To establish the synthetic utility of palladacycles, a stable racemic benzannulated azapalladacycle featuring a palladium-bonded sp(3)-hybridized stereogenic carbon was prepared and converted into a series of racemic 2,3,4-trisubstituted 1,2-dihydroquinolines via a regioselective insertion of activated alkynes (RCCCOOEt). Analogous diastereomerically enriched azapalladacyle (92% de) and oxapalladacycle (64% de) were synthesized from arylpalladium(II) iodo complexes possessing a nonracemic spectator ligand ((1R,2R)-N,N,N',N'-tetramethyl-1,2-diaminocyclohexane) via an intramolecular displacement of the iodide by an ester enolate. Absolute configurations of the metal-bonded stereocenters in the diastereomerically enriched palladacycles were unequivocally assigned, and the efficiency of stereoinduction was systematically studied.

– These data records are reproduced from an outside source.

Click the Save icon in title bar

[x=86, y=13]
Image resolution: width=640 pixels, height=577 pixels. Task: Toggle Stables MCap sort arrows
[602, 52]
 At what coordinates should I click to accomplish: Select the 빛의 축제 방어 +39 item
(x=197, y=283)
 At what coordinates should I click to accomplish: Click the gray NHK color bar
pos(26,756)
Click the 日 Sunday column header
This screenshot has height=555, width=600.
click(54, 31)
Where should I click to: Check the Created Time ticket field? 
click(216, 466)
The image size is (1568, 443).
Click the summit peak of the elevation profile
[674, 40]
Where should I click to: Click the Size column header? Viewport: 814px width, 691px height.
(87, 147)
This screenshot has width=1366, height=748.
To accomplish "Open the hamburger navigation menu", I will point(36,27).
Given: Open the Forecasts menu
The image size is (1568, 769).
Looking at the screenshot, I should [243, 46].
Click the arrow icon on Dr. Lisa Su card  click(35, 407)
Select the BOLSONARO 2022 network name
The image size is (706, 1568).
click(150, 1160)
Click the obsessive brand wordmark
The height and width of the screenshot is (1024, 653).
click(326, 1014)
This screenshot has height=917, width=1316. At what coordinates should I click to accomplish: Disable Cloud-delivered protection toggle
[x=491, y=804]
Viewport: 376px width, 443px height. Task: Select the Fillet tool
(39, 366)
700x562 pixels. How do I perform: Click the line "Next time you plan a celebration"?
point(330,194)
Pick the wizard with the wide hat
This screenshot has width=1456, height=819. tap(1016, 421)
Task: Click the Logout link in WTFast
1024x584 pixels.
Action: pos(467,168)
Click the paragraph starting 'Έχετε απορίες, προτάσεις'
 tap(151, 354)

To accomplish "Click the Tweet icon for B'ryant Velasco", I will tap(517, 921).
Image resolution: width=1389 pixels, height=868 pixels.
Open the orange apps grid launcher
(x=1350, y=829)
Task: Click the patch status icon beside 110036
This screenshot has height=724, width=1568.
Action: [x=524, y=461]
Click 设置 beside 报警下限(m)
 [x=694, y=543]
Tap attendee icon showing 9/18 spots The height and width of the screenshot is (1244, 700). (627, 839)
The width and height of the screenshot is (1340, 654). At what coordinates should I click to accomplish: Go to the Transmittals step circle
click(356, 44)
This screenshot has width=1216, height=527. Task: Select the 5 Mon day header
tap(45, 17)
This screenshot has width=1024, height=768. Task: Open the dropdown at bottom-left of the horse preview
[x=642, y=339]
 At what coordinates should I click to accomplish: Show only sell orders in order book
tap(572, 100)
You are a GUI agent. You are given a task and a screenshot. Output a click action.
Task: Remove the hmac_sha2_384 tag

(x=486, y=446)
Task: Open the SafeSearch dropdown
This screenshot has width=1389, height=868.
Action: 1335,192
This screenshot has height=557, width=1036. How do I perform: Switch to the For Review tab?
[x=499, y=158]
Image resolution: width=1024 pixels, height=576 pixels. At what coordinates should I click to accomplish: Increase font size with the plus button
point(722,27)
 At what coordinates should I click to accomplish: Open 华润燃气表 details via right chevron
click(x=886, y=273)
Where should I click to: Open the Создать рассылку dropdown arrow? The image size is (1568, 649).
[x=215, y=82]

On the basis of these experiments, a plausible mechanism for the transfer of chirality from the nonracemic auxiliary ligand to the palladium-bonded stereogenic carbon was proposed. A restricted rotation about the palladium-aryl bond in arylpalladium(II) iodo complexes giving rise to atropisomers, as well as the nature of the leaving group (iodide or acetate), were found to play a crucial role in the chirality transfer process. Diastereomerically enriched palladacycles underwent a ligand exchange with triphenylphosphine followed by regioselective insertion of unsymmetrical alkynes to afford nonracemic 1,2-dihydroquinolines (six examples) in excellent 80-91% ee and 2H-1-benzopyrans (four examples) in 32-56% ee.